Search code examples
gitmachine-learningcontinuous-integrationdvcmlops

Is it necessary to commit DVC files from our CI pipelines?


DVC uses git commits to save the experiments and navigate between experiments.

Is it possible to avoid making auto-commits in CI/CD (to save data artifacts after dvc repro in CI/CD side).


Solution

  • will you make it part of CI pipeline

    DVC often serves as a part of MLOps infrastructure. There is a popular blog post about CI/CD for ML where DVC is used under the hood. Another example but with GitLab CI/CD.

    scenario where you will integrate dvc commit command with CI pipelines?

    If you mean git commit of DVC files (not dvc commit) then yes, you need to commit dvc-files into Git during CI/CD process. Auto-commit is not the best practice.

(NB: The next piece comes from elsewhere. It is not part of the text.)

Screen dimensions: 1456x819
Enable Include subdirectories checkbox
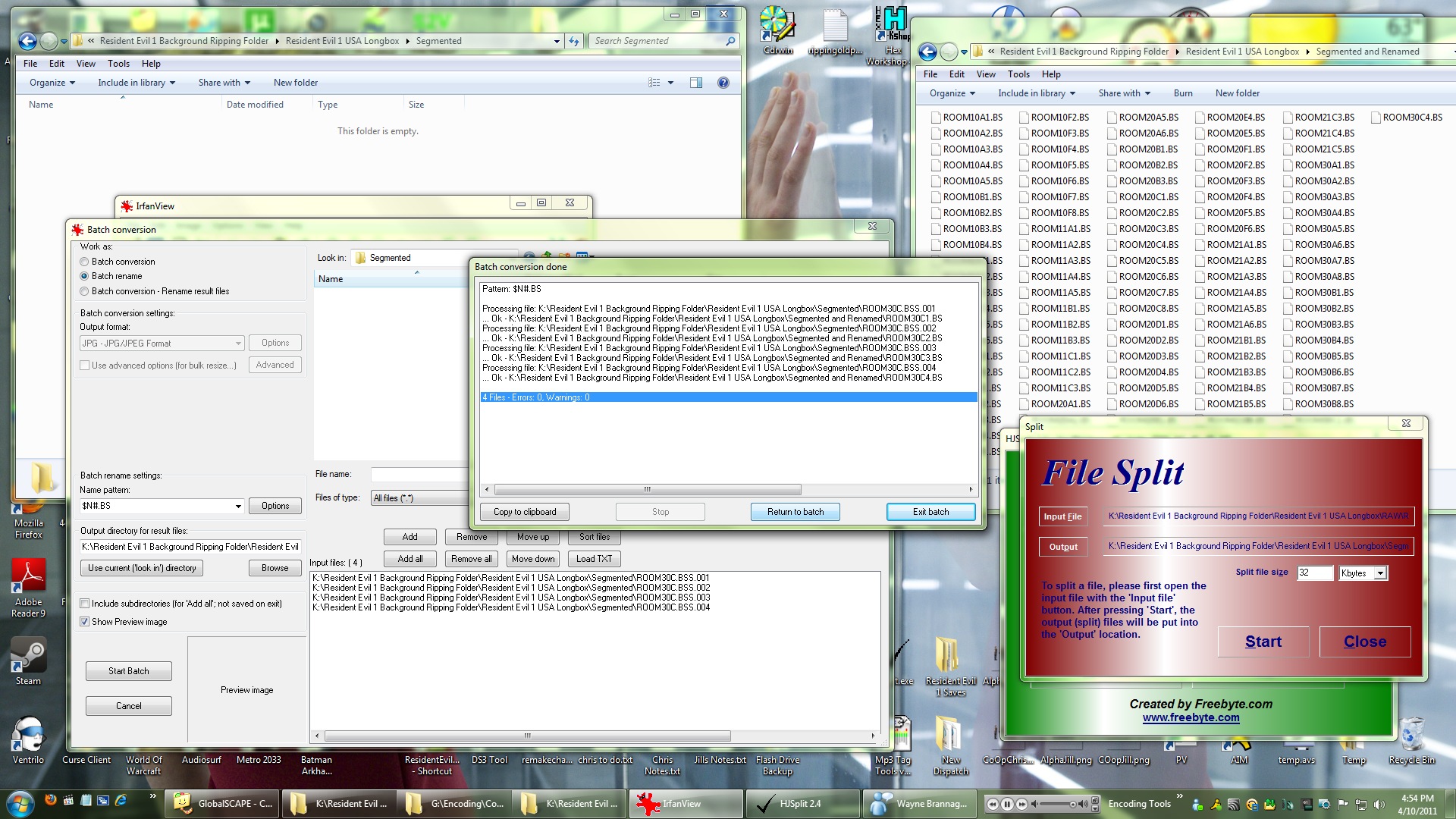click(85, 604)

    How to avoid Git commit in CI/CD:

    1. After ML model training in CI/CD, save changed dvc-files in external storage (for example GitLab artifact/releases), then get the files to a developer machine and commit there. Users usually write scripts to automate it.
    2. Wait for DVC 1.0 release when run-cache (like build-cache) will be implemented. Run-cache makes dvc-files ephemeral and no additional Git commits will be required. Technically, run-cache is an associative storage repo state --> run results outside of Git repo (in data remote).

    Disclaimer: I'm one of the creators of DVC.